[Material shown]

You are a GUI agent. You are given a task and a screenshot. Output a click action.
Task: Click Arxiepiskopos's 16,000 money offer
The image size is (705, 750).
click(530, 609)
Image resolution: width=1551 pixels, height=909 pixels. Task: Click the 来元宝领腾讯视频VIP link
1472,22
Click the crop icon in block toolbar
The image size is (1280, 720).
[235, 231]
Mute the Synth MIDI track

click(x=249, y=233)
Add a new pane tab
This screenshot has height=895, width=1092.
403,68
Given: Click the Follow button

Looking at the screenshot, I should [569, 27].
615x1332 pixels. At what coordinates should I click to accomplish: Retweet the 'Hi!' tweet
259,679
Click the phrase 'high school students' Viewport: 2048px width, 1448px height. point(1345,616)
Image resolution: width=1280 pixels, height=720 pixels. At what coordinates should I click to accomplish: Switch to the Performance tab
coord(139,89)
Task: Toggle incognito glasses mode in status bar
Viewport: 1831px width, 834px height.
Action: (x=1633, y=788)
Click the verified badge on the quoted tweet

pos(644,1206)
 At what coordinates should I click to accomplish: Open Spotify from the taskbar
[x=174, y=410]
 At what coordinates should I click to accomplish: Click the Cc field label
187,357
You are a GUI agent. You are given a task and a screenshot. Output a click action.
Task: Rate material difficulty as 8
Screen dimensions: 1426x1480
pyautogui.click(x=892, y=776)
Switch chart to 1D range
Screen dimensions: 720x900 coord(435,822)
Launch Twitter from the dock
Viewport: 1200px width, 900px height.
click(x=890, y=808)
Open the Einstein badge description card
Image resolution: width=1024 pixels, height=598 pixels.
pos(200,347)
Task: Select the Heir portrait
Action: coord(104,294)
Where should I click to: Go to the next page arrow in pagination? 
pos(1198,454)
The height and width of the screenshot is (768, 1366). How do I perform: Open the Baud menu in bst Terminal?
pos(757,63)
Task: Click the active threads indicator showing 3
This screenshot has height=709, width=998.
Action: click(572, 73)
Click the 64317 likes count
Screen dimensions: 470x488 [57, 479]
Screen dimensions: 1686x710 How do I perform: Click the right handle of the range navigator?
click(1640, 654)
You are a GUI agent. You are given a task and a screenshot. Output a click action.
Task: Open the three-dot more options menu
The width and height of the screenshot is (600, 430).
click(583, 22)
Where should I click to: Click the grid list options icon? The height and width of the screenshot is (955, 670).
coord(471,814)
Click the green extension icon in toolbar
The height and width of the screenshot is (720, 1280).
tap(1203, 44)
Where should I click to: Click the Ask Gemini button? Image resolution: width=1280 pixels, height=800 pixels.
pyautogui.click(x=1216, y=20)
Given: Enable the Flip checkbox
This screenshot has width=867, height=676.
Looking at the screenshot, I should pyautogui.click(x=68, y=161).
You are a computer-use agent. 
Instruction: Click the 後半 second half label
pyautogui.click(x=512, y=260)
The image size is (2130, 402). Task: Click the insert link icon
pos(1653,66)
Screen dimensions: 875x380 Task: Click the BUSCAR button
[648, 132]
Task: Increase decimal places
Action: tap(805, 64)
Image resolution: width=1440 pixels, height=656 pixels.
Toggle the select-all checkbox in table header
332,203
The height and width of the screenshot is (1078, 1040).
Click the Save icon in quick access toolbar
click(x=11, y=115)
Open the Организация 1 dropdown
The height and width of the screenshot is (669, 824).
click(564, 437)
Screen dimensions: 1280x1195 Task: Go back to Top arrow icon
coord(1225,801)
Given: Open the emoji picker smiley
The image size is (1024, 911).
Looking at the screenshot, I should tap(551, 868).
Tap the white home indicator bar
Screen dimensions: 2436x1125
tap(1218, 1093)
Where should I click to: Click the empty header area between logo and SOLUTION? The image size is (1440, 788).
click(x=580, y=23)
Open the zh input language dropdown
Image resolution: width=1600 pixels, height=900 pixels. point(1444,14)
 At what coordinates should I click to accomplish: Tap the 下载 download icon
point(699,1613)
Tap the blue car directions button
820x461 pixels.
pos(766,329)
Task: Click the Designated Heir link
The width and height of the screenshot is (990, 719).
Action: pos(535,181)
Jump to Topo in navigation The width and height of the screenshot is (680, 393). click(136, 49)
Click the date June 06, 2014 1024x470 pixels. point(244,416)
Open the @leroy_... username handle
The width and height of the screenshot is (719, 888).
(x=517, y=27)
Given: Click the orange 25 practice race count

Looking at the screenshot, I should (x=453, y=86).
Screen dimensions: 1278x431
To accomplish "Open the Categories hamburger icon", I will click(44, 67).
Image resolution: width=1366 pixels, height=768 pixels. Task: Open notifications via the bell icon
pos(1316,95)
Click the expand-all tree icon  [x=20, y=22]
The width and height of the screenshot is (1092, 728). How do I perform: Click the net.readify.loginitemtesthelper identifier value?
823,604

[How to complete this task] Reproduce word for word the material above, beginning with the line that contains "Image resolution: width=1551" and ending with the line that contains "Click the phrase".

[Result of this task]
Image resolution: width=1551 pixels, height=909 pixels. Task: Click the 来元宝领腾讯视频VIP link
1472,22
Click the crop icon in block toolbar
The image size is (1280, 720).
[235, 231]
Mute the Synth MIDI track

click(x=249, y=233)
Add a new pane tab
This screenshot has height=895, width=1092.
403,68
Given: Click the Follow button

Looking at the screenshot, I should [569, 27].
615x1332 pixels. At what coordinates should I click to accomplish: Retweet the 'Hi!' tweet
259,679
Click the phrase 'high school students' Viewport: 2048px width, 1448px height. point(1345,616)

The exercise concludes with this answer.